Pointing data for screenshots:
*****

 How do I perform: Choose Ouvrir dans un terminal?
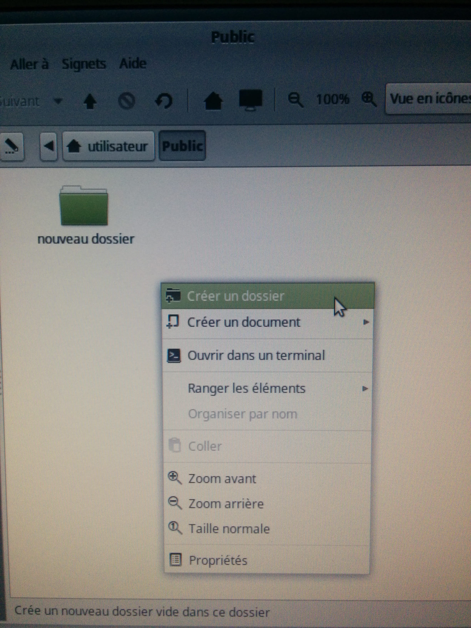256,355
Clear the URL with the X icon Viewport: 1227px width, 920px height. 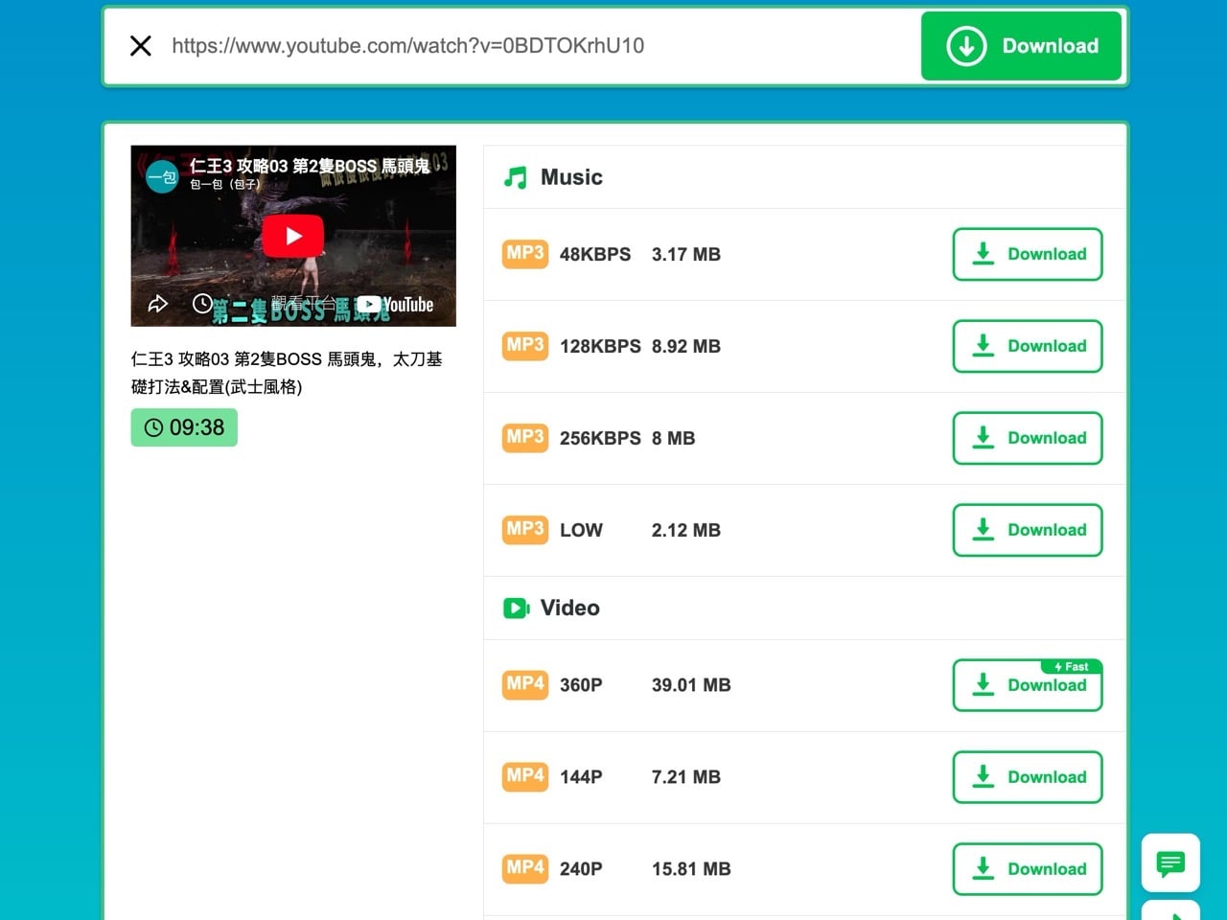click(x=141, y=46)
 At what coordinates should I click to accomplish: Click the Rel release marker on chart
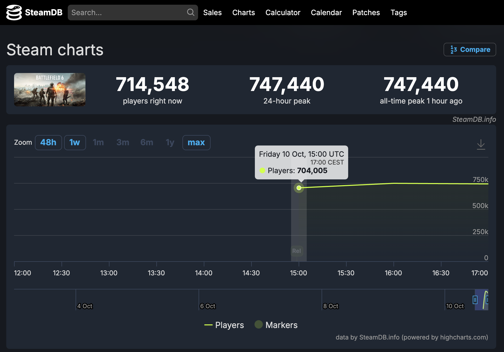click(297, 251)
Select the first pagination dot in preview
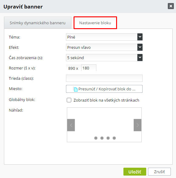Screen dimensions: 176x178 [x=96, y=138]
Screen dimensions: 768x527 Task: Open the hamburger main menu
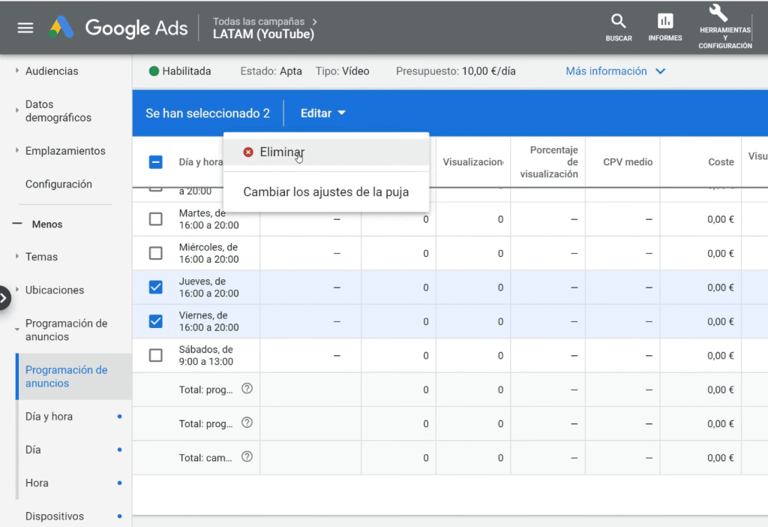tap(26, 28)
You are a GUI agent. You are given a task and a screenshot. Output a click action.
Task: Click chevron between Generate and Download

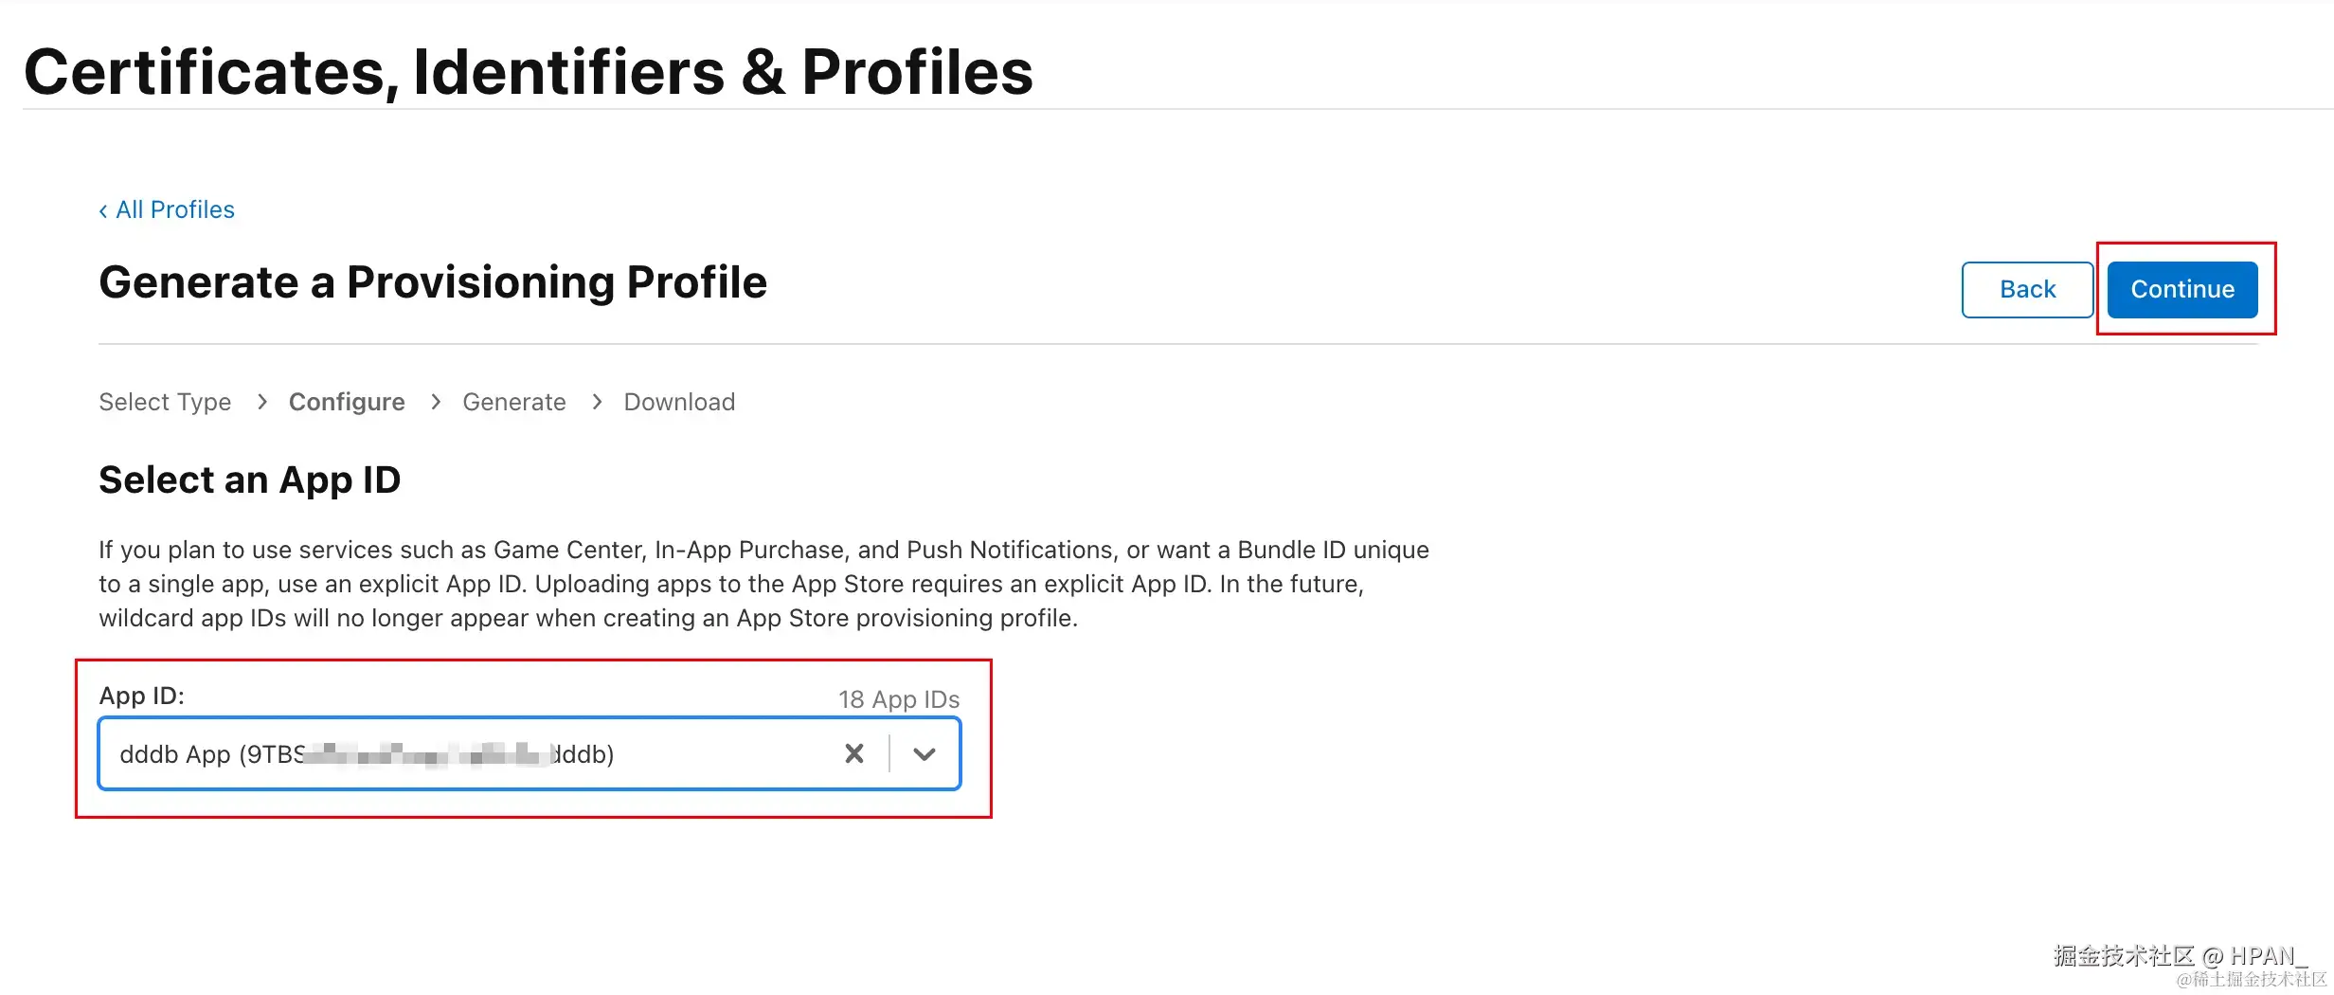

*****

Goal:
Repeat the stretch of the listing from the line containing "Select the first pagination dot in preview" through the end of the listing, word for word, with the pictures left out.

Answer to the exercise:
Select the first pagination dot in preview
Screen dimensions: 176x178 [x=96, y=138]
Screen dimensions: 768x527 Task: Open the hamburger main menu
tap(26, 28)
You are a GUI agent. You are given a task and a screenshot. Output a click action.
Task: Click chevron between Generate and Download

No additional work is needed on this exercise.